==== Provided records ====
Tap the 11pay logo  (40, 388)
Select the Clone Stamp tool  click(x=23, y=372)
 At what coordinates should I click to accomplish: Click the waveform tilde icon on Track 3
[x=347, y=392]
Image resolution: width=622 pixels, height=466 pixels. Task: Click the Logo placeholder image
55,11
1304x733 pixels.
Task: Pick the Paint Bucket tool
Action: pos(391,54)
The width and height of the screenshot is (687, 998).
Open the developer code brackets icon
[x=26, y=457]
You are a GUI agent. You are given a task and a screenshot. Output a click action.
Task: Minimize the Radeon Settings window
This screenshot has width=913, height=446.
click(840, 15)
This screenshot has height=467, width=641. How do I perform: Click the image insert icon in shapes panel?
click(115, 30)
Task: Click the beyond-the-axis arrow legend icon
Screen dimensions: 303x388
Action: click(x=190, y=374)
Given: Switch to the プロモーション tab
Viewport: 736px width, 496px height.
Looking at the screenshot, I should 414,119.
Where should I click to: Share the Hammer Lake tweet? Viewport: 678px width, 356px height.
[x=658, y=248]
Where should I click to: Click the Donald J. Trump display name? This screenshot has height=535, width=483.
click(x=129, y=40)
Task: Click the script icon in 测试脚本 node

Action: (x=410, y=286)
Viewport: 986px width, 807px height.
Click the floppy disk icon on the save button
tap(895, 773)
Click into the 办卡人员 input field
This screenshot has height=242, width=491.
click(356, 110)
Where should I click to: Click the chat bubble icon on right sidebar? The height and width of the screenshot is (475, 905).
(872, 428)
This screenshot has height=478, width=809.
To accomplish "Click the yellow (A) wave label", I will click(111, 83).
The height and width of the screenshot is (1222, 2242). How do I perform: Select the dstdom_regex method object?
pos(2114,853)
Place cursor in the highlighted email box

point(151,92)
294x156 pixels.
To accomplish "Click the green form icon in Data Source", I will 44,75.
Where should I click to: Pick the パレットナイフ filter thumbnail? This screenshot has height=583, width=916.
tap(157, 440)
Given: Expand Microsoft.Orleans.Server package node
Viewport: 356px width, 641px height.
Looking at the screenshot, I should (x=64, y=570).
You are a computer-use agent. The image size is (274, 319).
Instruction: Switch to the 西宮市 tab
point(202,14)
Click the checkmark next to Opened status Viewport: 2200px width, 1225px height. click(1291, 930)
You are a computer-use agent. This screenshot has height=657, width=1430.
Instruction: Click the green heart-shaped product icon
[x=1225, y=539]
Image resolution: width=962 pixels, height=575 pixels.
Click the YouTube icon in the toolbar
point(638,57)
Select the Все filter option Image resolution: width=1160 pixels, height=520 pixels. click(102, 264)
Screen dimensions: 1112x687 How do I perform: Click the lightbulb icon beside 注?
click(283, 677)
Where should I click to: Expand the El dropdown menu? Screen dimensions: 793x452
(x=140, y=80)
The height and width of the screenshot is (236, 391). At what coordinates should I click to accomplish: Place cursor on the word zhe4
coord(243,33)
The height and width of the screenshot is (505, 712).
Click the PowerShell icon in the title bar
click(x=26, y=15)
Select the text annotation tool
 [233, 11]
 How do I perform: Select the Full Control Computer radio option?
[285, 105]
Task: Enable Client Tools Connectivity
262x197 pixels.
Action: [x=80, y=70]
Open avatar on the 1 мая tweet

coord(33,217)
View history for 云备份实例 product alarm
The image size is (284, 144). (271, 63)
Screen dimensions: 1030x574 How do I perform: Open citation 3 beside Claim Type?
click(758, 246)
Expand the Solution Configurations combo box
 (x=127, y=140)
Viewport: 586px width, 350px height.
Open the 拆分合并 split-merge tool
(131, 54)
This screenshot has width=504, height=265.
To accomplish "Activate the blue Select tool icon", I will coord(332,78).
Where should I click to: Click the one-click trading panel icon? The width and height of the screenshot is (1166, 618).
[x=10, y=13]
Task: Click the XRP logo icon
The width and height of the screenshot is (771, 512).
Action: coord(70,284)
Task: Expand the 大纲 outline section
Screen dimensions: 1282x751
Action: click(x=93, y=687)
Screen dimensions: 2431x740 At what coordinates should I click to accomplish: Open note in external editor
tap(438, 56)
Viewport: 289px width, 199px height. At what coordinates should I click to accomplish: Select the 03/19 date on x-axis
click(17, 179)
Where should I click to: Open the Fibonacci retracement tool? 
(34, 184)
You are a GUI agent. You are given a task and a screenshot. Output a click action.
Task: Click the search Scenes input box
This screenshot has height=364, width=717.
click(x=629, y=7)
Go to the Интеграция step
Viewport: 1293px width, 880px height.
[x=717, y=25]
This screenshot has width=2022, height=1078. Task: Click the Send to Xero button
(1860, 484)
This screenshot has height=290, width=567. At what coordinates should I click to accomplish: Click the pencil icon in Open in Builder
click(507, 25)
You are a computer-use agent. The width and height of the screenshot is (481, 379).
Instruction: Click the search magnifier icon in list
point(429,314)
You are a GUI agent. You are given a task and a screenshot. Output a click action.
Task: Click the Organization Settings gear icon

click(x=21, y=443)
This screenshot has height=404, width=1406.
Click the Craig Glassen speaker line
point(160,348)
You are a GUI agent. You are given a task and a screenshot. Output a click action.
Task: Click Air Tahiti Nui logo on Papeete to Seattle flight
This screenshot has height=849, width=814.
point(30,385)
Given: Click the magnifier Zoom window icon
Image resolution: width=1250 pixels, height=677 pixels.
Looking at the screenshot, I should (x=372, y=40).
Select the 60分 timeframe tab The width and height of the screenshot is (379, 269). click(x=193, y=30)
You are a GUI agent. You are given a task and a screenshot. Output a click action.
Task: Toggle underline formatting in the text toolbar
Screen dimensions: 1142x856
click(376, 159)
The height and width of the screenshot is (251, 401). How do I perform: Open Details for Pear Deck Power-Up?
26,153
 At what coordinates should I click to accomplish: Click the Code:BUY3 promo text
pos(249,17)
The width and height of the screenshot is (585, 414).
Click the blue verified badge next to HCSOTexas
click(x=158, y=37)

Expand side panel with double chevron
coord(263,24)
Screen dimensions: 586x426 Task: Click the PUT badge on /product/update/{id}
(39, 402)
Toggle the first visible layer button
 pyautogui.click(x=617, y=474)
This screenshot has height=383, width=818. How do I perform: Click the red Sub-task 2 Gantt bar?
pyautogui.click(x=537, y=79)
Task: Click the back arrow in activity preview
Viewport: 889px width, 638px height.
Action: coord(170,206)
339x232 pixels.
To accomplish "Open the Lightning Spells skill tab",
====
Exercise aim
Return every line of the records that contains the word "button".

Right answer
Click the floppy disk icon on the save button
This screenshot has width=2022, height=1078. Task: Click the Send to Xero button
Toggle the first visible layer button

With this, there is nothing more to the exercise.